NER with NLTK

The Natural Language Toolkit is an excellent resource for bare-bones named entity recognition (NER).

This page will help you get the toolkit up and running and give you some basic code for extracting entities from your documents.

Setting NLTK Up

There are lots of online resources on how to get NLTK running on your computer. You don't need to follow my approach, which wraps the project in a virtual environment.
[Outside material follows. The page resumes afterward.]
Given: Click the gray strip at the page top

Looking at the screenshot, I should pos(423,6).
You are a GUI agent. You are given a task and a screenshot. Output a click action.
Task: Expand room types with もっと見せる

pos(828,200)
If you feel that a virtual environment is too much of a bother—that is, if you only want to run the sample code I provide below—it should be fairly easy to find another tutorial for the NLTK installation, after which the sample code I provide will run just as well as it does when you do your setup the way I describe below.
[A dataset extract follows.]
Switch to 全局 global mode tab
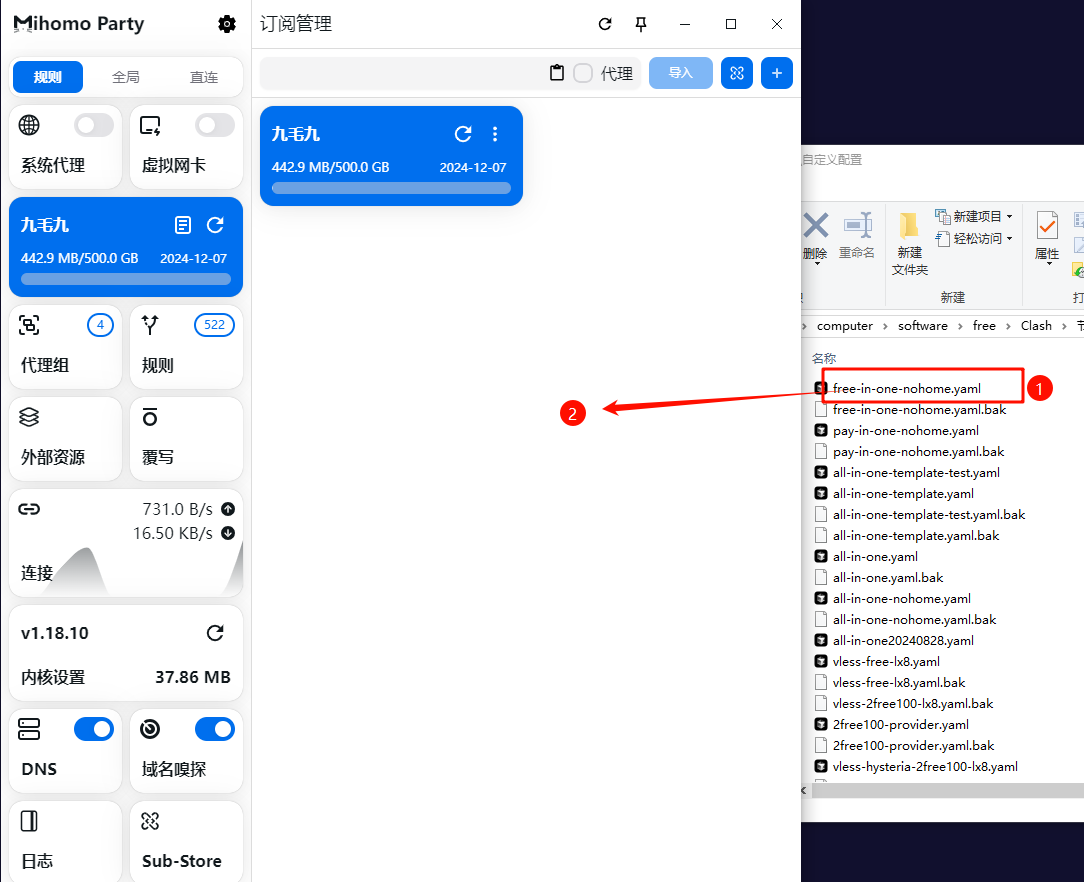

Create a Virtual Environment

You don't have to create a virtual environment to try out NLTK. But I think you should, especially if you already have a Python project on your machine. See my Using virtualenv for an easy way to do this.

Install NLTK

Assuming you have a working virtual environment, activate it before you install NLTK.

$ source venv/bin/activate

(venv) $ pip install -U nltk
Collecting nltk
Requirement already up-to-date: six in ./venv/lib/python3.4/site-packages (from nltk)
Installing collected packages: nltk
Successfully installed nltk-3.2.2

Install nltk_data

NLTK offers a huge number of natural language processing resources. Because they can take up so much disk space, you probably don't want to download all the resources onto your computer. For the same reason it makes sense for different projects to share the resources you do need.

To get just the resources you need, and to share them between your projects, take these steps. Inside the project where you've just installed NLTK, and with your virtual environment activated, start up Python and start the NLTK data download process.

(venv) $ python
Python 3.4.3 (default, Jun  1 2015, 09:58:35) 
[GCC 4.2.1 Compatible Apple LLVM 6.1.0 (clang-602.0.53)] on darwin
Type "help", "copyright", "credits" or "license" for more information.

>>> import nltk

>>> nltk.download()
showing info https://raw.githubusercontent.com/nltk/nltk_data/gh-pages/index.xml

Somewhere on your machine a new window should open up, though it might be covered by some other application, if not the terminal your working in. Open that window. The NLTK Downloader may look primitive, but it does work. If you ever get a Resource ... not found message for NLTK, this is how you'll do the fix.

Unless you're very sure of what you're doing, you should probably accept the default download directory (but you could change it by clicking on the File menu). Click on the Models tab. Your window should look something like the image below, though if you're new to NLTK most or all of the lines will be white instead of red or green.

You can see in the figure above that on my system I have a number of models which have been installed: those which are in green are current, those in red are out of date. These are the most commonly used resources. You could download just these to run this sample code. On the other hand, the file size of all of the models is small enough that you might as well download them all. (Other NLTK data, such as the corpora, are the ones that take up a huge amount of disk space.)

Select a model, then click on the Download button to download it. Its status will change to "installed" and its color to green. (By the way, I have not figured out a way to download more than one model at a time.)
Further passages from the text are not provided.